A tan solo 20 kilómetros de Meknes, sobre una fértil llanura y con vistas a la pintoresca ciudad santa de Mulay Idrís, se erige el yacimiento arqueológico de Volúbilis. Declarado Patrimonio de la Humanidad por la UNESCO en 1997, este impresionante enclave de más de 20 hectáreas constituye el vestigio de la presencia romana más fascinante e indispensable de Marruecos.
Aspectos clave de este viaje a la antigüedad:
- Un cruce de civilizaciones histórico: Poblado originalmente por cartagineses en el siglo III a.C., la ciudad se incorporó al Imperio romano en el año 40 d.C. como parte de la Mauritania Tingitana.

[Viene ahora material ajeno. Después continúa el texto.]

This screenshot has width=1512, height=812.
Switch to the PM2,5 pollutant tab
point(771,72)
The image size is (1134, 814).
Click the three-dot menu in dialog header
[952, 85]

Siglos después fue sede de Idris I, fundador de la dinastía idrisí, antes de perder su protagonismo tras la creación de Fez.
- Arquitectura y patrimonio en pie: Aunque el sultán Muley Ismaíl expolió parte de sus materiales en el siglo XVIII y el terremoto de Lisboa de 1755 afectó a sus estructuras, el recinto conserva maravillas arquitectónicas como el Arco del Triunfo de Caracalla, el Capitolio, la Basílica y el Foro.

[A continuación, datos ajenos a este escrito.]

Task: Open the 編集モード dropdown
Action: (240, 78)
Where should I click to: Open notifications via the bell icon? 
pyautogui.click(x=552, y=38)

- Los Mosaicos in situ: Uno de los grandes atractivos de la visita es la extraordinaria colección de mosaicos policromados que aún permanecen instalados en sus ubicaciones originales, incluyendo el de la famosa Casa de Baco y diversas estancias aristocráticas.
Recorrer las antiguas calzadas empedradas de Volúbilis ofrece una perspectiva única del legado mediterráneo en territorio magrebí, combinando historia milenaria, arqueología y un entorno natural privilegiado.